Bisogna dirla tutta, l’italiano (o perlomeno la sua astrazione) lo puoi mettere
nel sacco con poco, non occorrono doti sopraffine di oratoria o capacità
dialettiche, allusioni ricercate o anfibologie, semantiche astruse o antitesi
ardite… (merito di una scuola che a forza di revisioni e riforme l’hanno
ridotta al fantasma del Louvre o all’Araba Fenice). In fondo la cultura è
soltanto un orpello, i nostri giovani vanno professionalizzati, competenze
specifiche, addestramento, praticità… concretezza.

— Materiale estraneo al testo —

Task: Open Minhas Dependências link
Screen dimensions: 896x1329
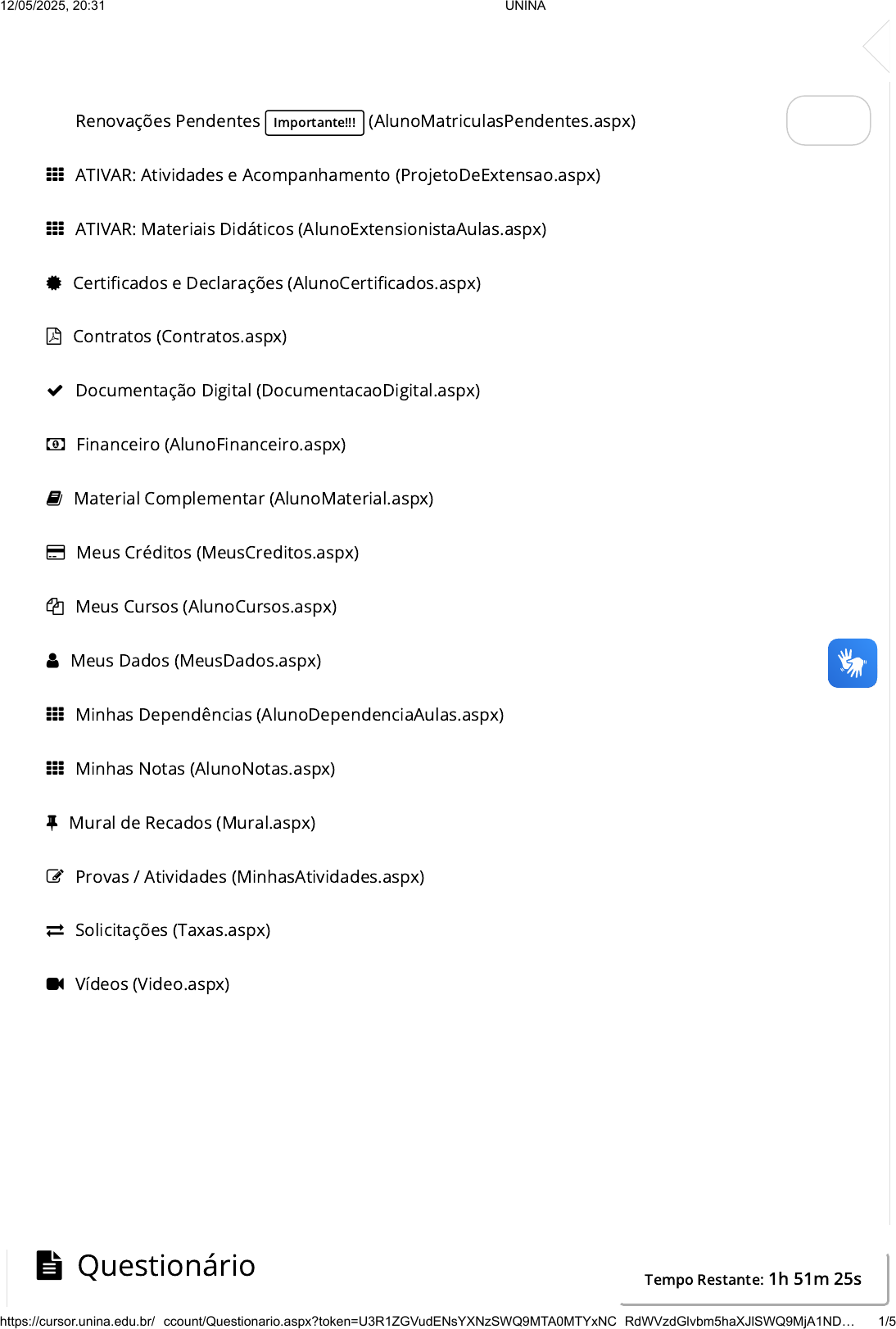Action: tap(288, 715)
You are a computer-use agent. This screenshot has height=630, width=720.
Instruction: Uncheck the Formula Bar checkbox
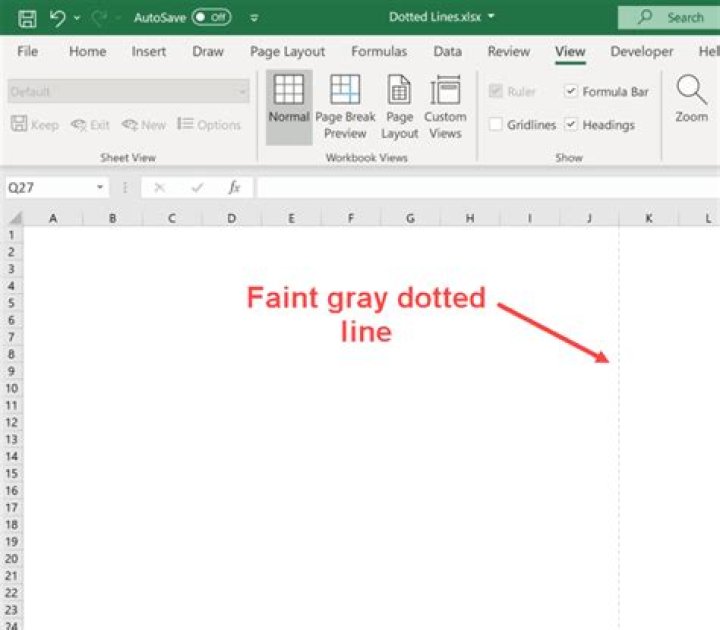(570, 91)
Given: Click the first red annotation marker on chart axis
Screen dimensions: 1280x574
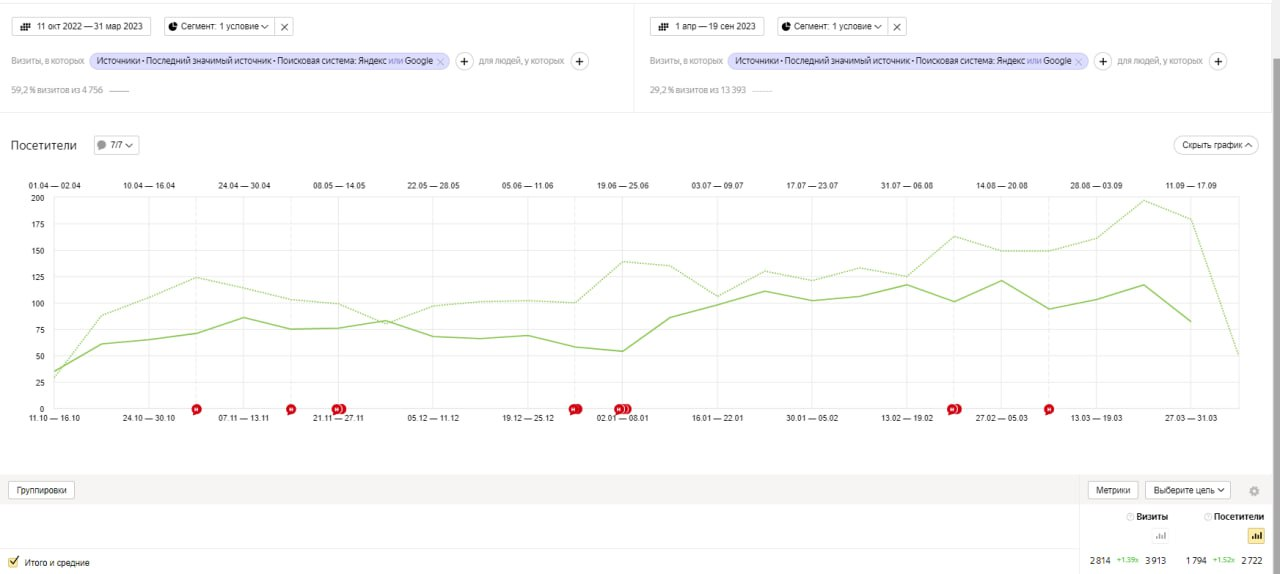Looking at the screenshot, I should 196,409.
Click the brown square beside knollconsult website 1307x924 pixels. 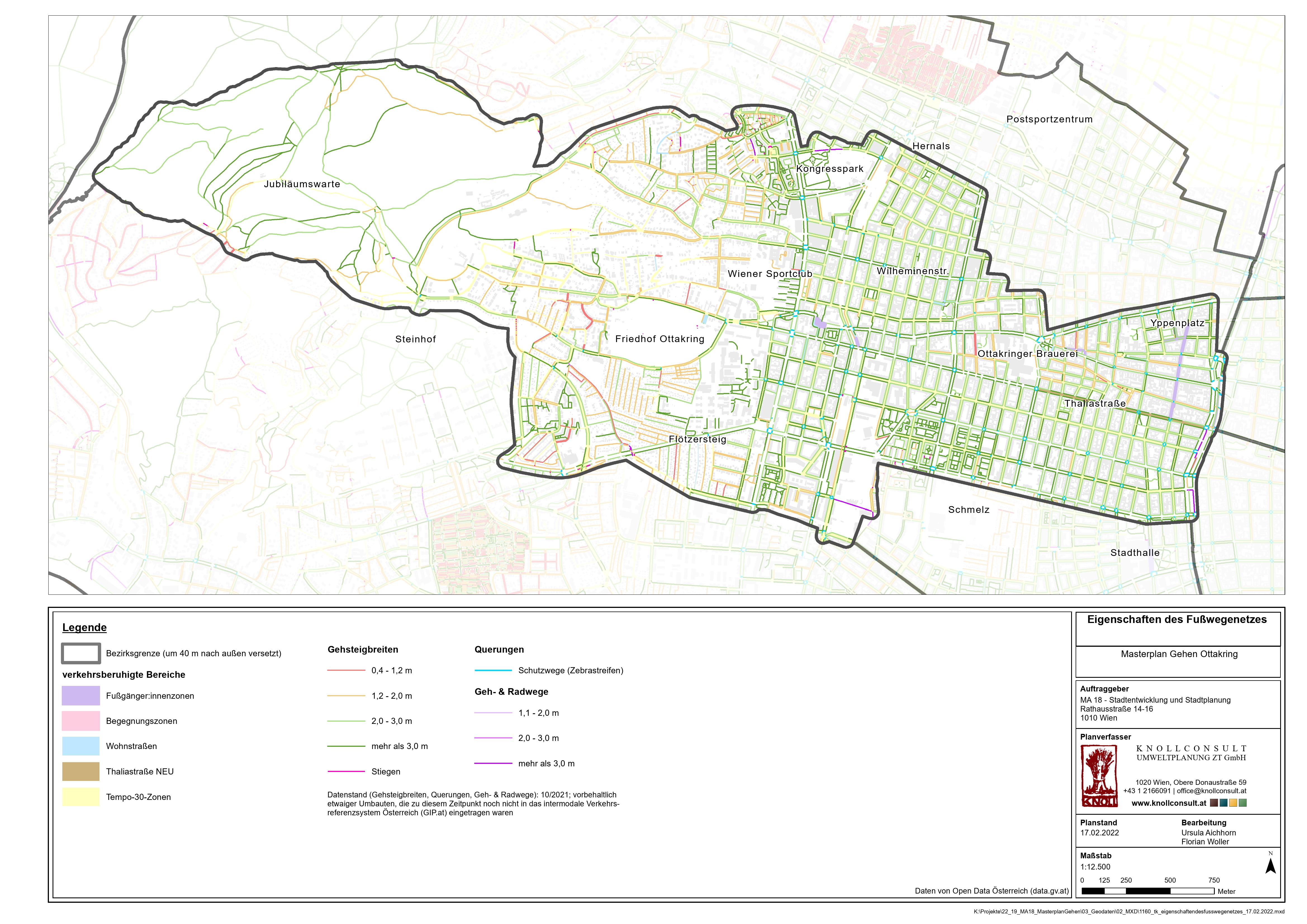point(1214,803)
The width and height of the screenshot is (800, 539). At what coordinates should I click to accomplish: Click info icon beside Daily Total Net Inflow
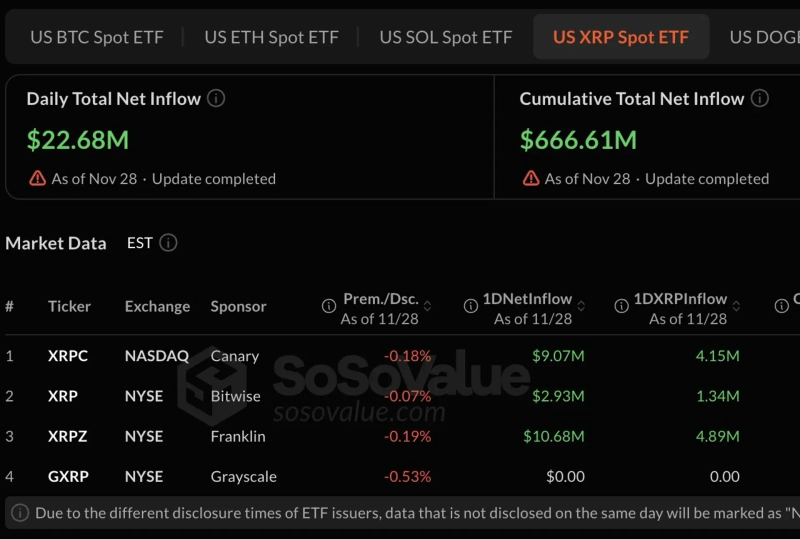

Non fa niente se quando lo scolarizzato viene assunto per un lavoro
a tempo determinato (se mai verrà
assunto, e se per buona sorte sarà per quella mansione per la quale è stato
addestrato) il mondo del lavoro è già cambiato e il poveretto si trova già
vecchio e obsoleto a vent’anni, pronto più per la pensione che per un lavoro,
incapace di comprendere la realtà che lo circonda in tutte le sue
sfaccettature, un cittadino passivo e inetto che deve solo mettere un sì e un
no sulla scheda elettorale (tanto ormai il sistema funziona così).
Non si vogliono cittadini consapevoli, si
vogliono automi indottrinati, cyborg da rottamare quando serve, parcheggiandoli
nel limbo della perenne disoccupazione, quando fa comodo, inquadrandoli nei
contratti interinali, mummificandoli nel precariato quando fa d’uopo possedere
un buon esercito di manodopera di riserva, malleabile e ricattabile con una
vita da provvisorietà in pianta stabile... E visto che si vuole porre una cura
particolare alla scuola, come nelle intenzioni del nuovo governo, perché non
ridurre di un anno la scuola superiore, incentivare la scuola privata
confessionale, fare della gioventù dei perfetti aspiranti apocalittici e integrati?
Davvero un gran bell’avvenire…
All’italiano del futuro deve bastare la battuta
(non troppo criptica, ma possibilmente sguaiata o perlomeno argutamente banale),
la barzelletta (meglio se spinta), verbi indicativi senza discorsi condizionali
o ipotetici (un’orografia troppo accidentata per un animo ingenuo e innocente è
piena di trabocchetti e di insidie, meglio andare sul piano). Niente paura, non
si tratta di fantascienza, il futuro è già qui, e da un bel po’ di anni.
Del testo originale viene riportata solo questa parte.